If a ureteral lesion had been missed during surgery and is diagnosed postoperatively, signs and symptoms of urinary leakage occur after some days. The diagnosis is confirmed by retrograde ureterography. In the lesion is incomplete, stenting of the ureter is attempted together with catheter drainage. The catheter is removed, after a cystogram shows no extravasation, whereas the ureteral stent is left in place for 6 weeks. In contrast, complete ureteral lesions require again surgical repair together with stenting.
Postoperative pain is usually limited after laparoscopy. A typical pain pattern after laparoscopy is shoulder discomfort. If deflation of the pneumoperitoneum had been incomplete, patients will feel some pain in their shoulder girdle. This is the result of distension of the diaphragm. This sensation is transmitted by the phrenical nerve which originates from the segment C4. Consequently, the sensation radiates to other regions innervated from the same segment.
Any pain exceeding normal values requires evaluation regarding intraoperatively missed injuries as described above or postoperative haemorrhage. Along with clinical evaluation and laboratory parameters focusing on bleeding, inflammation and renal function, an abdominal CT scan will help to clarify the situation. Postoperative chest pain requires exclusion of myocardial infarction and pulmonary embolism just as after open surgery. Specifically for laparoscopy, the frequent shoulder girdle discomfort may mimic pulmonary embolism. Localised pain may result from incisional hernia. If bowel incarceration is suspected, immediate diagnosis by CT is initiated, and after confirmation, surgical repair is required.
Incisional hernias may occur in the later postoperative course as well. Repair can be performed via either a laparoscopic or open approach, dependent on site and symptoms. In case of emergency of an incarcerated hernia, the open approach is preferred. Hernias are more frequently seen after use of cutting trocars of 10mm or more and in the scars of organ retrieval incisions, whereas hernia formation is unlikely in port sites when blunt trocars are used.
After lymphadenectomy, lymphocele formation may occur, especially after extended pelvic lymph node dissection as it is advocated for cystectomy as well as for radical prostatectomy in high risk cases. Due to compression of adjacent structures, edema of lower extremities, thrombosis, hydronephrosis and in case of infection fever may occur. Large lymphoceles can be easily diagnosed by ultrasound and confirmed by CT. First step is decompression by percutaneous drainage, which can be applied either by ultrasonic or CT guidance. Differential diagnosis includes urinoma, which can easily be confirmed or ruled out by measuring creatinine concentration of the drained fluid. Whereas lymph shows serum-equivalent creatinine levels, urine will always show multiple of serum levels. Thus, even the fluid contains a mixture of lymph and urine, even small amounts of urine can be diagnosed reliably.

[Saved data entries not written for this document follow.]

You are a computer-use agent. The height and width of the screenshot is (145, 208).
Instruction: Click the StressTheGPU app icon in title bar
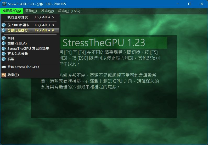pyautogui.click(x=4, y=4)
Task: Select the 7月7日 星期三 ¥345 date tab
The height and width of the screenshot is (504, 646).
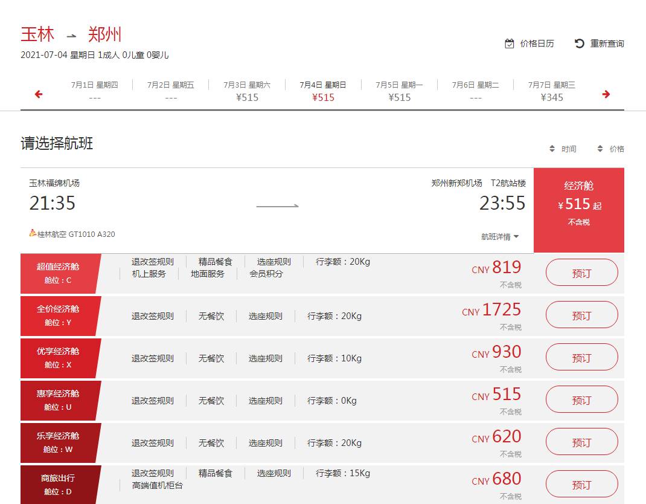Action: 551,91
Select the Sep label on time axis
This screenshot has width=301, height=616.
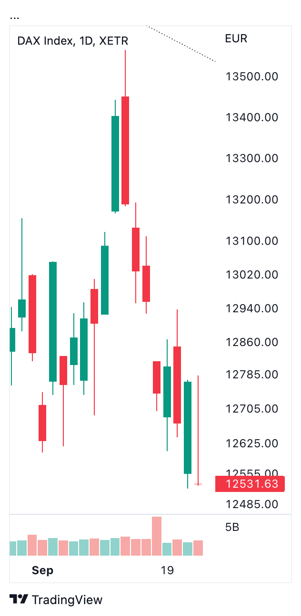(42, 570)
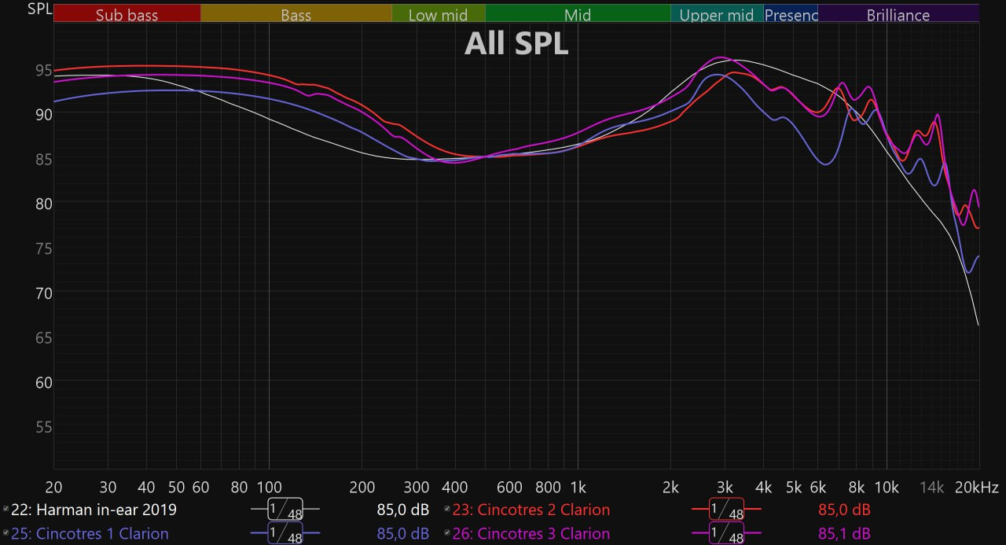This screenshot has height=545, width=1006.
Task: Click the Upper mid band header
Action: tap(716, 14)
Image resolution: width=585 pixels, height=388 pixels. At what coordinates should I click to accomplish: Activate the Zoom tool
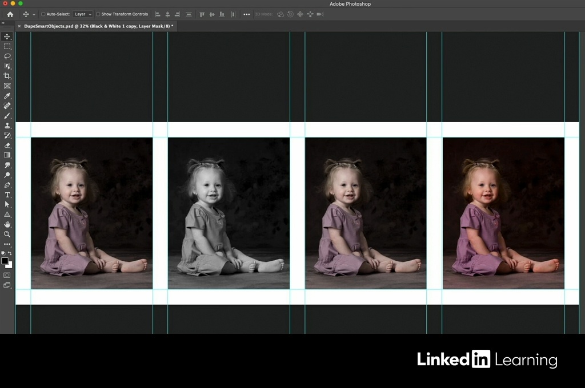tap(7, 234)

A special type of lymphocele is chylous fistula, which may occur after left-sided surgery in the upper retroperitoneum, especially after any renal procedure, adrenal surgery, or retroperitoneal lymph node dissection for testis cancer. If a drain had been placed during the procedure, the milky chylous fluid will be visible in the drain as soon as the patient will re-start fat-containing diet. If no drain has been placed, patients return after discharge with increasing abdominal distension and discomfort, since the fatty chylomicrons are not reabsorbed by the peritoneum. For symptomatic relief, a CT-guided drainage may be inserted. The treatment of chylous fistula consists of fat-free diet and usually does not require surgical interventions. In the rare event that chylous fistula does not resolve by dietary measures, surgery is facilitated by preoperative fatty diet which helps to identify the fistula intraoperatively, thus permitting clipping or ligation (Eichel et al., 2007).